### AVAILABLE DATA
──────────
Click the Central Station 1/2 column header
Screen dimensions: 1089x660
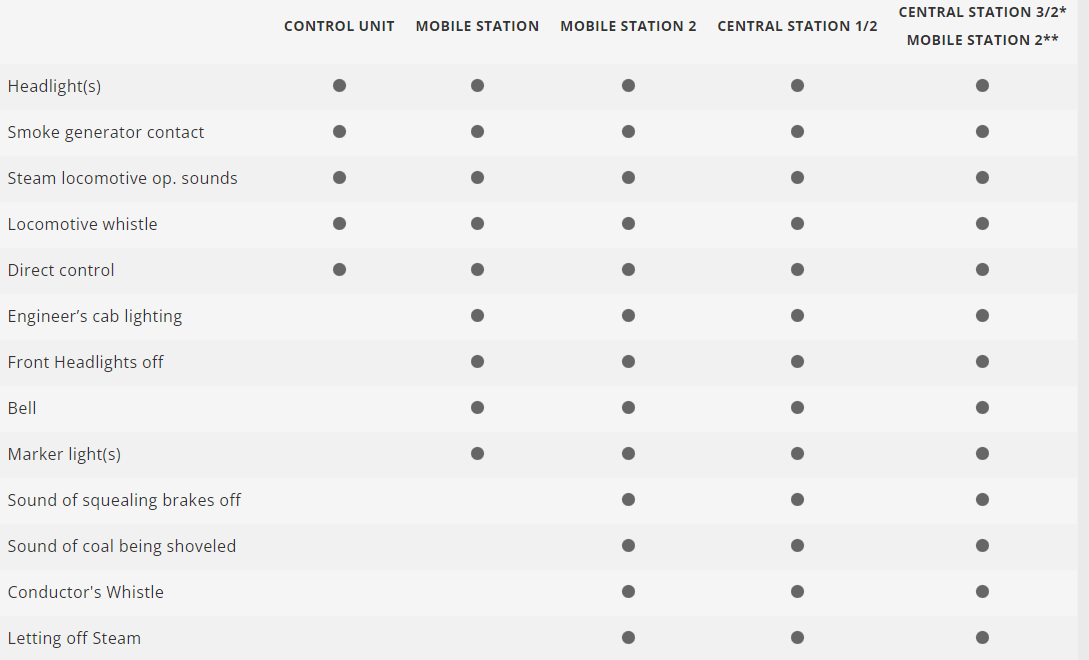point(797,26)
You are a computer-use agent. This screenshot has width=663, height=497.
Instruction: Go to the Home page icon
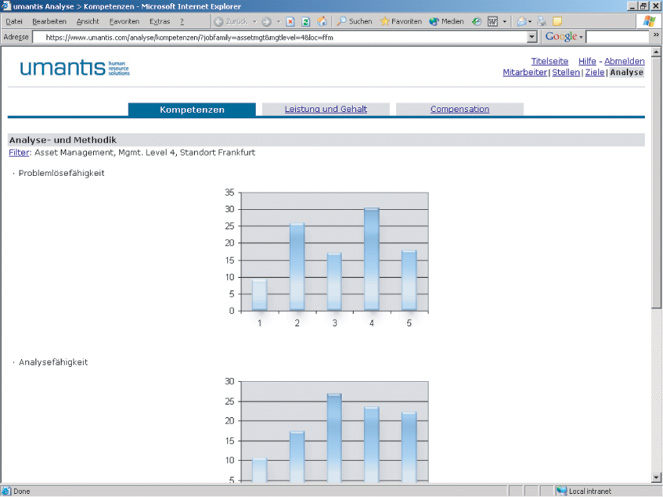[x=322, y=21]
──────────
Set each line of the records down exactly, leaving every picture out.

### RESPONSE AREA
Click the Central Station 1/2 column header
Screen dimensions: 1089x660
point(797,26)
You are a computer-use agent. This screenshot has width=663, height=497.
Instruction: Go to the Home page icon
[x=322, y=21]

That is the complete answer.